Ruth 1:1-2 (NLT)
1 In the days when the judges ruled in Israel, a severe famine came upon the land. So a man from Bethlehem in Judah left his home and went to live in the country of Moab, taking his wife and two sons with him. 2 The man’s name was Elimelech, and his wife was Naomi. Their two sons were Mahlon and Kilion. They were Ephrathites from Bethlehem in the land of Judah. And when they reached Moab, they settled there.
TIME OF DAY:
Unspecified in Bible verses above. I have set the time in the early morning.
The sun (unseen, above & left) casts shadows to the right of figures & objects in this scene.
From left to right: Elimelech (the husband of Naomi) leading their donkey, Mahlon (son of Elimelech & Naomi), Naomi and Kilion (their other son).
In the background is a Hebrew farmer with a very thin, starving cow.
I wanted the colours in this scene to reflect the harshness of a famine, so have used yellows & oranges, giving the impression of lifeless earth. The sky is also yellow, to continue the theme of a famine-stricken landscape. The background farmer & think cow are further visual clues to the famine.
This scene shows the family setting out from famine-stricken Israel, heading to Moab, which was a land South East of the Dead Sea.
This is what the scene looks like without the foreground figures:
Ruth 01 – Going to Moab – Scene 01 – Famine – Landscape
Where was Moab?
The kingdom of Moab was situated east of the Dead Sea, in what is now the country of Jordan. The lands’ boundaries have changed position somewhat over time, particularly the northern one, which could be represented by a line drawn East/West, several miles above the northern edge of the Dead Sea. The western edge of Moab was defined by the coast of the Dead Sea & the southern stretch of the Jordan River. Moab’s eastern boundary met the country of Ammon (home of the Ammonites) and the Arabian desert, from which it was separated by low, rolling hills. The southern border met with the country of Edom, in a line at the southern tip of the Dead Sea.
The Arnon river & gorge has always been an important boundary-line, separating the Moabites from the Amorites (Num. 21:13, 26; Deut. 3:8; Judges 11:18). After the Hebrew invasion of Canaan, the Arnon divided Moab from the tribes of Reuben and Gad (Deut. 3:12, 16). Actually Moab lay as much to the north of the Arnon as to the south! To the north, for example, were Aroer, Dibon, Medeba, and other Moabite towns.
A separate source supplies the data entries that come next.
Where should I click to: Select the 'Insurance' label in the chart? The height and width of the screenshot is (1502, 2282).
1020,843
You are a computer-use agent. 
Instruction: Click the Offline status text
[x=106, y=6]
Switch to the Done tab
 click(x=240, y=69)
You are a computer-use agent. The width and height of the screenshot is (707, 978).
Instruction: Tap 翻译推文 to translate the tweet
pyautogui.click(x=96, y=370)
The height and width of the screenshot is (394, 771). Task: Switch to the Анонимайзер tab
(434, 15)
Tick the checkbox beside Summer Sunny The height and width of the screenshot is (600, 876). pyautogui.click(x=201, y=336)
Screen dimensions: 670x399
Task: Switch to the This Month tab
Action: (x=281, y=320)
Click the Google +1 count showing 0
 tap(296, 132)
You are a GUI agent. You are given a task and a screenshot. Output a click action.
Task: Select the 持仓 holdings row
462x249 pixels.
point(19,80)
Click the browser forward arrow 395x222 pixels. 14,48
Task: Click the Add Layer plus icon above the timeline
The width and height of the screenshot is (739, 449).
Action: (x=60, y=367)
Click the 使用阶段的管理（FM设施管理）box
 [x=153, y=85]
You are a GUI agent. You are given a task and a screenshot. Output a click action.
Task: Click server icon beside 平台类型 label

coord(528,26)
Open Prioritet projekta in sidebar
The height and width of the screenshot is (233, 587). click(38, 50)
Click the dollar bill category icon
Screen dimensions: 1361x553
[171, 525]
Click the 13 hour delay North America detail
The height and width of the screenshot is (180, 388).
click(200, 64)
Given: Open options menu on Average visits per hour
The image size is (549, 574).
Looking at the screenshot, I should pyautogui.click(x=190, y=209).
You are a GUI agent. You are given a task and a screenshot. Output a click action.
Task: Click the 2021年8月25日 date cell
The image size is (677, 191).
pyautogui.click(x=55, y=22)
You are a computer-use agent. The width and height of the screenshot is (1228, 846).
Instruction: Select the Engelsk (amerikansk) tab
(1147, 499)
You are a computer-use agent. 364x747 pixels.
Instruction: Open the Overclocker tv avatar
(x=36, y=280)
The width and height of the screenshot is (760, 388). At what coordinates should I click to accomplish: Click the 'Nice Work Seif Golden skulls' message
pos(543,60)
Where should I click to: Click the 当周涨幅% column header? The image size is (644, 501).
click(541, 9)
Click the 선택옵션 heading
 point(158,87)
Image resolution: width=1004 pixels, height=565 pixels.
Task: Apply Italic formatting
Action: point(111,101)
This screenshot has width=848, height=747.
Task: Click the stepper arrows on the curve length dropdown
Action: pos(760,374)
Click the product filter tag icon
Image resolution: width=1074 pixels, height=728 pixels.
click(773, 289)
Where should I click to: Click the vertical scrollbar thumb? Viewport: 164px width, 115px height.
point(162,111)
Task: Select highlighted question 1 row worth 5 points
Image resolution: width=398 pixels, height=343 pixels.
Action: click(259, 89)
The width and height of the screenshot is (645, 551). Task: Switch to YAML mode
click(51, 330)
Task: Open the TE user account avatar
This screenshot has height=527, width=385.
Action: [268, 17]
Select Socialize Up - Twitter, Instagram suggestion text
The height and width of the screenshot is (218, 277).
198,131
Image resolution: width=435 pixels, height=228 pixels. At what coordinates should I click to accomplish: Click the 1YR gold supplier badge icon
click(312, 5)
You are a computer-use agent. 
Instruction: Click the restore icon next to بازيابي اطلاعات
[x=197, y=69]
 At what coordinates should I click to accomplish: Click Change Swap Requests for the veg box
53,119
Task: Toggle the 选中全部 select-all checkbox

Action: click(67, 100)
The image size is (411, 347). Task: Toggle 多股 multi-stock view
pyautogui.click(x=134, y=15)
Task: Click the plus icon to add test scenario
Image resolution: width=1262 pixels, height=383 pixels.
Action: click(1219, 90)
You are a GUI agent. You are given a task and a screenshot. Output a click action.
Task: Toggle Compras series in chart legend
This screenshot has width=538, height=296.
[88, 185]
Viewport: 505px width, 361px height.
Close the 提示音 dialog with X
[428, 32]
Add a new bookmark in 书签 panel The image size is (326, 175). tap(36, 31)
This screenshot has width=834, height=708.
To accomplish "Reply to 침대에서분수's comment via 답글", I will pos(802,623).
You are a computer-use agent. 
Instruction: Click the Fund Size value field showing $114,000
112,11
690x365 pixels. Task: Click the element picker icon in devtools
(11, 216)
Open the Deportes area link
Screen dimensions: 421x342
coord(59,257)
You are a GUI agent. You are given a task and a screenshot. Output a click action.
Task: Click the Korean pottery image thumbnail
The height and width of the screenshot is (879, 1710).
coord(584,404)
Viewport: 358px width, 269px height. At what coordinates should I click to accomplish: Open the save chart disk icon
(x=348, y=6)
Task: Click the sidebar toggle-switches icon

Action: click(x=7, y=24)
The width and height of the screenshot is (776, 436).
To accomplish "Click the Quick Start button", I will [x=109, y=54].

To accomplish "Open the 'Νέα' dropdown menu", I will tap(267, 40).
Even under Omri and Ahab, who held part of the Moabite territory, Israel did not hold sway farther south than Ataroth, about ten miles north of the Arnon.
The land of Moab was about 50 miles (80.5 Km) long and averaged about 30 miles (48.2 Km) wide. When viewed from the Dead Sea the land of Moab is a high tableland, with very steep cliffs leading down to the shoreline. The average high of the land above sea level is 3,000 ft (914 metres) & 4,300 ft (1310 metres) above the level of the Dead Sea.
Water has cut several impressive chasms or gorges in the rocks leading down to the Dead Sea, the principal one being the gorge of the river Arnon, which is about 1,700 ft. deep and 2 or more miles in width at the level of the tableland, but very narrow, with steep banks at the bottom. These gorges provide good protection from invading armies, having such steep sides that it would be very difficult for anyone to cross them, except in their upper courses near the desert where they become shallow.
Rain falls in winter only, but is usually sufficient to mature crops. The fountains and streams in the valleys and on the slopes near the Dead Sea are numerous, whereas the uplands/tableland are almost destitute of flowing water. The human inhabitants supply themselves by means of cisterns dug into the rocks, many of which are ancient.
About 45 place-names are known in the kingdom of Moab, but most of the towns are now ruins. The principal of these were: Ar (Numbers 21:15); Ataroth, Dibon, Jazer, Nimrah, Nebo (Numbers 32:3); Beth-peor (Deut. 3:29); Beth-diblaim, Bozrah, Kerioth (Jeremiah 48:22-24); Kir (Isaiah 15:1); Medeba, Elealeh, Zoar (Isaiah 15:2, 4-5); Kirheres (Isaiah 16:11); Sibmah (Joshua 13:19);
The limestone hills which form the almost treeless plateau are quite fertile. In the spring they are covered with grass; and the table-land itself produces grain.
Who were the Moabites?
We read of the beginning of both the Moabites & the Ammonites in Genesis 19:30-38. The Moabites were the descendants of Lot’s elder daughter, whilst the Ammonites being the descendants of his younger daughter. Lot was the nephew of Abram/Abraham, so the Hebrew people, the Moabites & Ammonites were thus related.
Deuteronomy 2:10-11 informs us that the Moabites displaced the previous occupants of their land, which they called the Emim.